__Page__:
• • •

2.ADMINISTRATION. The Administrator shall be responsible for administering the Plan. Subject to the provisions of the Plan, the Administrator shall have the full authority, in its sole discretion, to take any actions it deems necessary or advisable for the administration of the Plan, including but not limited to:
(a)determining the Fair Market Value for purposes of any Award;
(b)approving any forms of Award Agreements to be used under the Plan;
(c)amending any outstanding Awards;
(d)construing and interpreting the Plan and any agreements defining the rights and obligations of the Company and Non-Employee Directors under the Plan;
(e)correcting any defect, supplying any omission or reconciling any inconsistency in the Plan or any Award Agreement;
(f)adopting such rules or guidelines as it deems appropriate to implement the Plan;
(g)authorizing any person to execute on behalf of the Company any instrument required to effect the grant of an Award previously authorized by the Administrator or the Plan;
(h)adjusting the number of shares subject to any Award, adjusting the price of any or all outstanding Options or otherwise changing previously imposed terms and conditions, in such circumstances as the Administrator may deem appropriate;
(i)determining whether, and the extent to which, adjustments are required pursuant to Section 7 hereof; and
(j)making all other decisions relating to the operation of the Plan.

• • •

__Recorded data__:

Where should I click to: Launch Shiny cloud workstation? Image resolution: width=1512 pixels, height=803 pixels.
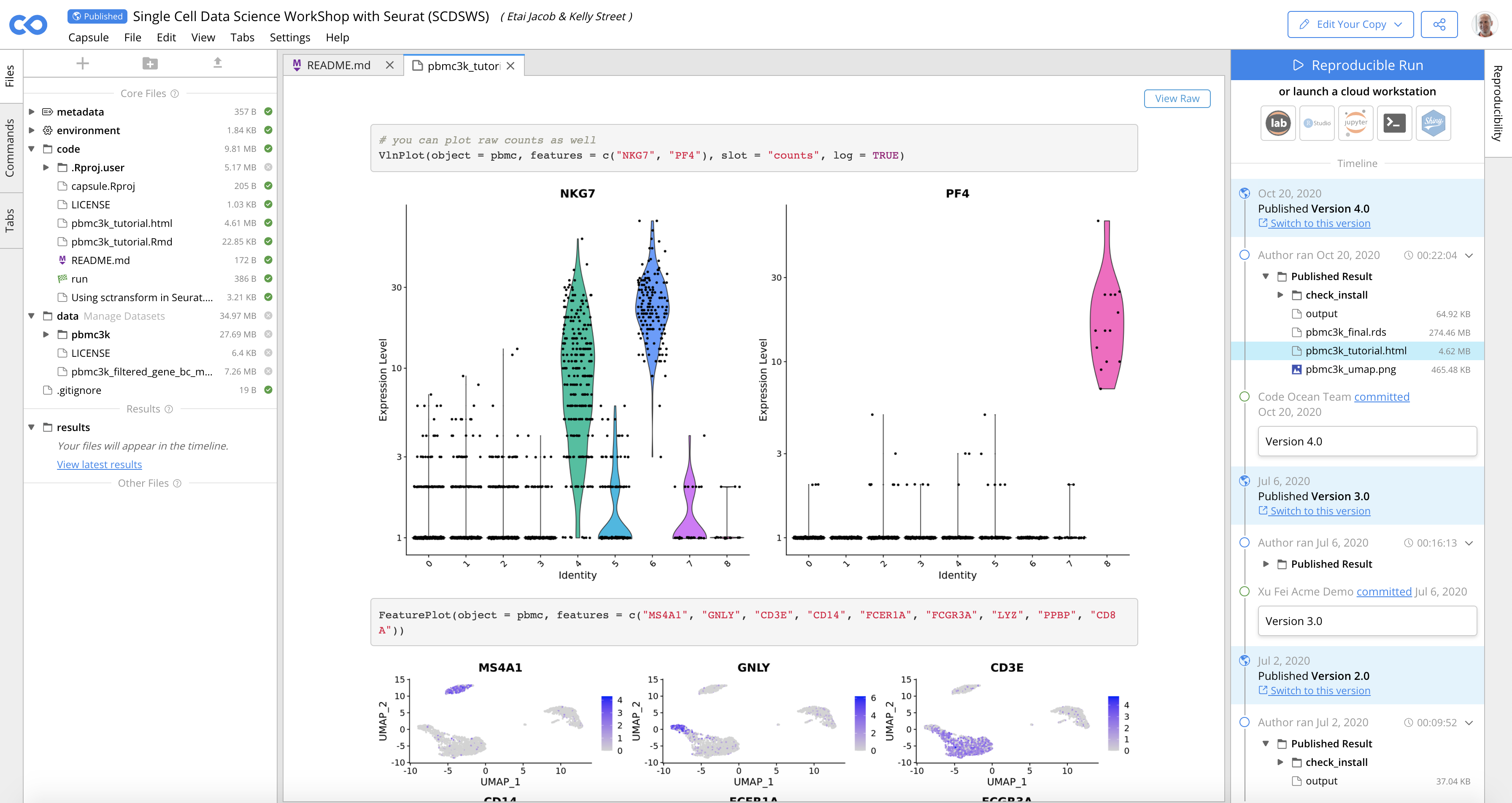click(1433, 123)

• • •

__Description of the task__: Proceed with the plan administration section, picking up after clause (j).

__Answer to this task__:
Each interpretation, determination, or other action made or taken by the Administrator pursuant to the Plan shall be final and binding on all persons, and the Administrator’s determinations under the Plan need not be the same for all persons. The Administrator shall not be liable for any action or determination made in good faith, and shall be entitled to indemnification and reimbursement in the manner provided in the Company’s Articles of Incorporation and Bylaws as such documents may be amended from time to time.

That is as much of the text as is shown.